→ **Assigned task**: Where does the word "agent" appear in the data? Copy every line that holds it.

[Stored data entries]
========================
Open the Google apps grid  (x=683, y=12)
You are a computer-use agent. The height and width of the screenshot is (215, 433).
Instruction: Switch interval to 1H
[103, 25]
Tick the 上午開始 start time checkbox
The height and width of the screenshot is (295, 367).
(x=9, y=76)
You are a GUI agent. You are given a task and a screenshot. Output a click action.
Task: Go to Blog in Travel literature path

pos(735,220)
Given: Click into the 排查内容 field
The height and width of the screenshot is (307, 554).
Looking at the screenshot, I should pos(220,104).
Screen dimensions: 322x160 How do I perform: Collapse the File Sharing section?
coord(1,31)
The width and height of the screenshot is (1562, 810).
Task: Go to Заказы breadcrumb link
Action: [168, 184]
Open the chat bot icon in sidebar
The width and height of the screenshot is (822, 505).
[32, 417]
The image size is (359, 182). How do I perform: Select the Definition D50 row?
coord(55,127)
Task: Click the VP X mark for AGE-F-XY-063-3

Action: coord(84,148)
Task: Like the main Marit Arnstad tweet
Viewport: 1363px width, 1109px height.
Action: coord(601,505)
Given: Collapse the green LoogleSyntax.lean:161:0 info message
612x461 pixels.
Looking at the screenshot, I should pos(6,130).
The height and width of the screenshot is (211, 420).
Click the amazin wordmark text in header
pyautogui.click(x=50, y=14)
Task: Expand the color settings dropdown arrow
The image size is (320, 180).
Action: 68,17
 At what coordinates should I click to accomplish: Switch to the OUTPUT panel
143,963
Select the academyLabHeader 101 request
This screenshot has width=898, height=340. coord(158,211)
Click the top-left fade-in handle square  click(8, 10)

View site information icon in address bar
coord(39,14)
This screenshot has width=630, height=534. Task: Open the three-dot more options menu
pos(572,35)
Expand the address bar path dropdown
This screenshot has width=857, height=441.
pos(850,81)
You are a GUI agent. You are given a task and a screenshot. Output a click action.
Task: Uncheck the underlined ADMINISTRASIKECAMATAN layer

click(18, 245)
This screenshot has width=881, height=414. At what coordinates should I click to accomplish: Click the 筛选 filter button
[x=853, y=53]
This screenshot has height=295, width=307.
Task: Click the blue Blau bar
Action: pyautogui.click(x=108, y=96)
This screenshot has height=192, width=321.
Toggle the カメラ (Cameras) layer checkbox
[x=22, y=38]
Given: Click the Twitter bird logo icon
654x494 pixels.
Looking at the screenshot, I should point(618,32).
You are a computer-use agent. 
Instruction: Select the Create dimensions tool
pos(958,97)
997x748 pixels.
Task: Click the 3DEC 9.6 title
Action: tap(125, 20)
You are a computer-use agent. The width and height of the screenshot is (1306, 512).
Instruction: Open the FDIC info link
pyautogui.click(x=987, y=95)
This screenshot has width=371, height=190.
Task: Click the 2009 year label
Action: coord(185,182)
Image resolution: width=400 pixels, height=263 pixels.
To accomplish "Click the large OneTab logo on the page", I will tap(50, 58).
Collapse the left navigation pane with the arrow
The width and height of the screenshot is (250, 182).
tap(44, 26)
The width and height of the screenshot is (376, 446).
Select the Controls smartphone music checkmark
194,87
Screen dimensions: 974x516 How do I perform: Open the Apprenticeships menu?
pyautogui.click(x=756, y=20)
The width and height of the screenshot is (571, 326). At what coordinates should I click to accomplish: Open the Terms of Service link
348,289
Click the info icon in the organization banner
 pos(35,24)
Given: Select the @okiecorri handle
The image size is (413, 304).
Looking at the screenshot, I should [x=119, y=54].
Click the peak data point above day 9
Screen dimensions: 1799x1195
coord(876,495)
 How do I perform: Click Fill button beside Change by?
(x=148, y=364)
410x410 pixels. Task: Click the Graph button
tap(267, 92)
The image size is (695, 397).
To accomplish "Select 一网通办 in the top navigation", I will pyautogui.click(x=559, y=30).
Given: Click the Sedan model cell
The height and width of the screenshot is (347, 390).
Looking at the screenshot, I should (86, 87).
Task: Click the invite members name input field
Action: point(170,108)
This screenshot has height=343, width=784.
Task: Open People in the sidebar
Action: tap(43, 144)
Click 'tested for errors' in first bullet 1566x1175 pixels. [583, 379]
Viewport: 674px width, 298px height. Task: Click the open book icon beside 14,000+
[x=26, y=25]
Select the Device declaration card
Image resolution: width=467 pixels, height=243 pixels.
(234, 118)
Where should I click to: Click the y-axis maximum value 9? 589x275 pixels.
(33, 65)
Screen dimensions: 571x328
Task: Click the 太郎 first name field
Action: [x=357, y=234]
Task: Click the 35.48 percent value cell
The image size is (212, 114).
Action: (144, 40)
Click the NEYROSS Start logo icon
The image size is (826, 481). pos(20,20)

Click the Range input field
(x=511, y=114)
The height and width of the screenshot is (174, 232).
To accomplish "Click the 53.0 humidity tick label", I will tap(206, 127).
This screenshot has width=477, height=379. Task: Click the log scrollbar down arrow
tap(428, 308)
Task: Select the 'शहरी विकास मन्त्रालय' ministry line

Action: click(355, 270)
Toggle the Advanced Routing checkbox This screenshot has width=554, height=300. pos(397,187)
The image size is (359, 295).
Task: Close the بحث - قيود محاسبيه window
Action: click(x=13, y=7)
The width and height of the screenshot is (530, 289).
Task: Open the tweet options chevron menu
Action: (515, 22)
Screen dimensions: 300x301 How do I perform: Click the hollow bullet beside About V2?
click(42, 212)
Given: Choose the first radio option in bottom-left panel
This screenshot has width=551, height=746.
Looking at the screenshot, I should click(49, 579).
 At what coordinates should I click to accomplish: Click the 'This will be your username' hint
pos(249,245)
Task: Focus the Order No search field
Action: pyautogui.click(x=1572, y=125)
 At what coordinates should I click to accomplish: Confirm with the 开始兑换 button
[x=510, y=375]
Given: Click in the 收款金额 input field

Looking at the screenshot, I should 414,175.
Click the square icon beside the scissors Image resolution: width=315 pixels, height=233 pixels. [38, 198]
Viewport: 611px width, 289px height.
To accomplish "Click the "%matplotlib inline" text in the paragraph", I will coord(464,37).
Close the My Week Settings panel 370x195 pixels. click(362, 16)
========================
→ **Answer area**:
You are a computer-use agent. The height and width of the screenshot is (215, 433).
You are a GUI agent. You are given a task and a screenshot. Output a click action.
You are a GUI agent. You are given a task and a screenshot. Output a click action.
You are a computer-use agent. 
You are a computer-use agent. The width and height of the screenshot is (1306, 512).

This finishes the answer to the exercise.